Scan the material below for "Open", then return each line that contains it.

▶ Supplied entries
------------------------------------

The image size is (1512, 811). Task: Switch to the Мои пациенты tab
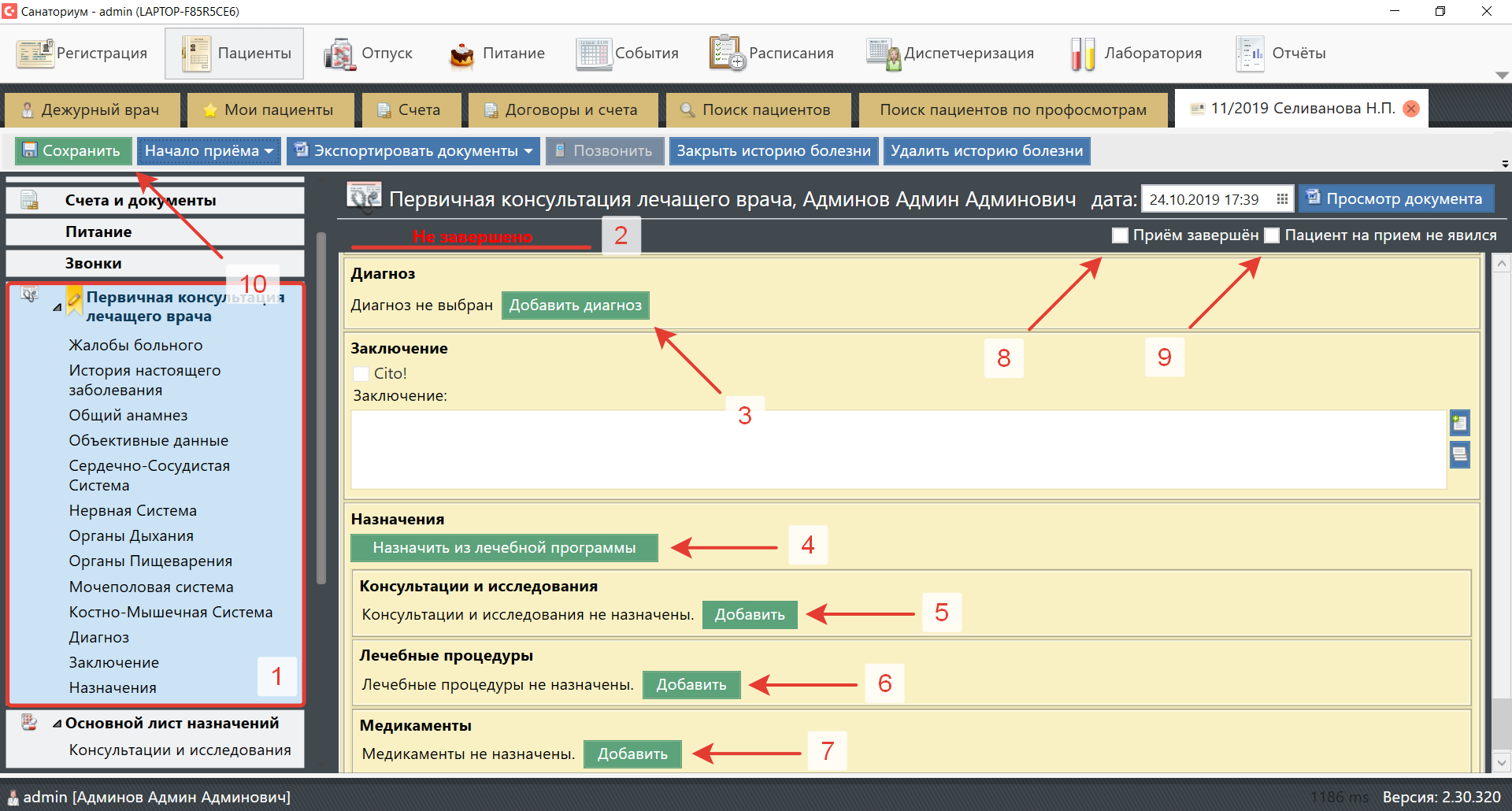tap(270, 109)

------------------------------------

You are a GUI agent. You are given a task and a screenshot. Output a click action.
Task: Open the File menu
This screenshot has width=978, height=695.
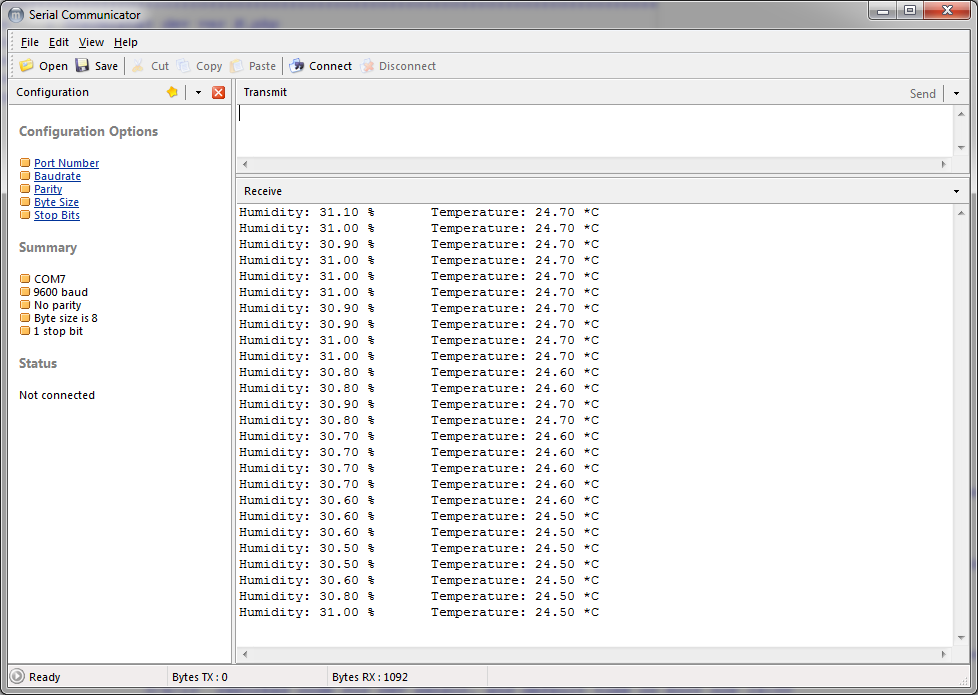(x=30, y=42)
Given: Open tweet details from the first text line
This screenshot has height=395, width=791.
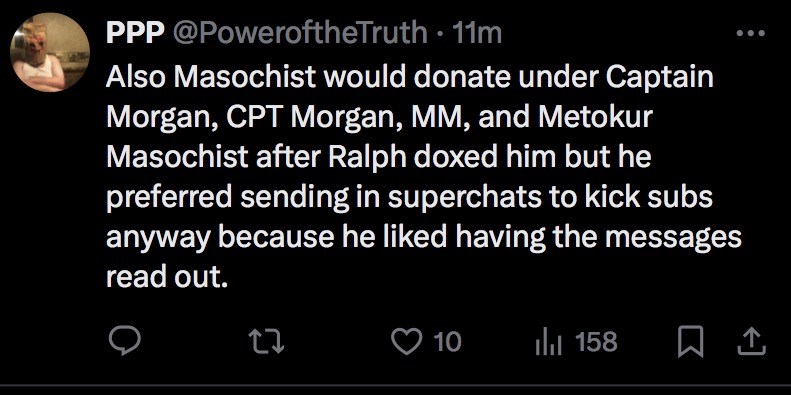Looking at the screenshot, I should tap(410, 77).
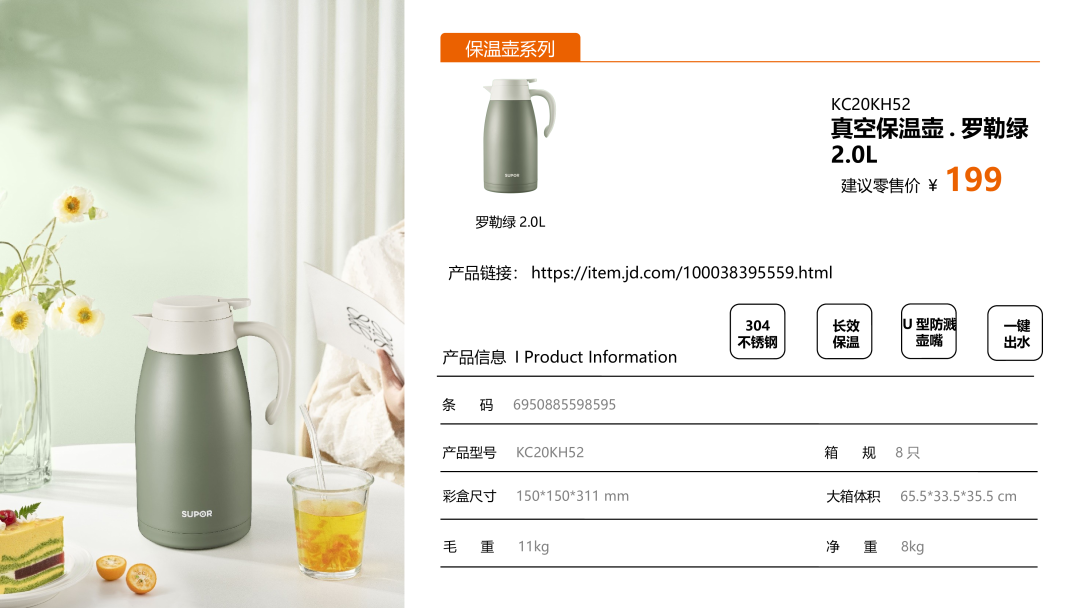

------------------------------------

▶ Solution
Task: Open the File menu
Given: Open tweet details from the first text line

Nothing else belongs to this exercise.